TASK INSTRUCTIONS
Please set out the listing as a Markdown table with the columns Row and Line. Begin at its first line and stop after the line that contains "click(279, 293)", leaving out blank lines.

INFORMATION SUPPLIED
= = =

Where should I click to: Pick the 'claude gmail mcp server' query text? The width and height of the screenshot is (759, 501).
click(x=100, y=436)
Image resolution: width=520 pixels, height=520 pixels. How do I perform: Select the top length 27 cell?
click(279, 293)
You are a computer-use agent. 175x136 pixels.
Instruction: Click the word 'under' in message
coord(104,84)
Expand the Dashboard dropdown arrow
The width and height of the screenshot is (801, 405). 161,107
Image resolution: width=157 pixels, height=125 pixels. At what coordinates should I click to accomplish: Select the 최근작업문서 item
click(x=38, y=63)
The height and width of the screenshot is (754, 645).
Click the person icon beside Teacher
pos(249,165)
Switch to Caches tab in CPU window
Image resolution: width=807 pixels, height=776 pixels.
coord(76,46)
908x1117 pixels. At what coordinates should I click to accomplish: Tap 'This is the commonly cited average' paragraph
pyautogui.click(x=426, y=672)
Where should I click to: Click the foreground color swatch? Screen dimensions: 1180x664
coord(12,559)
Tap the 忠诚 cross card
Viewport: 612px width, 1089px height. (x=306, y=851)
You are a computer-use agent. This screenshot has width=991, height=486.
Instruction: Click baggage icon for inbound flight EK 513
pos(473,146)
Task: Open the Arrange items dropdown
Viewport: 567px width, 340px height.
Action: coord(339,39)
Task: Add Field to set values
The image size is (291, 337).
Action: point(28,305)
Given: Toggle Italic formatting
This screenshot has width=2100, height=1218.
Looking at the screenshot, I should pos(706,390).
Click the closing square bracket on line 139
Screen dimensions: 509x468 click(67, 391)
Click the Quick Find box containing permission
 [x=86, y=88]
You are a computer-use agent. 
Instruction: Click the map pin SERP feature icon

= = =

EXPECTED ANSWER
| Row | Line |
|---|---|
| 1 | Where should I click to: Pick the 'claude gmail mcp server' query text? The width and height of the screenshot is (759, 501). |
| 2 | click(x=100, y=436) |
| 3 | Image resolution: width=520 pixels, height=520 pixels. How do I perform: Select the top length 27 cell? |
| 4 | click(279, 293) |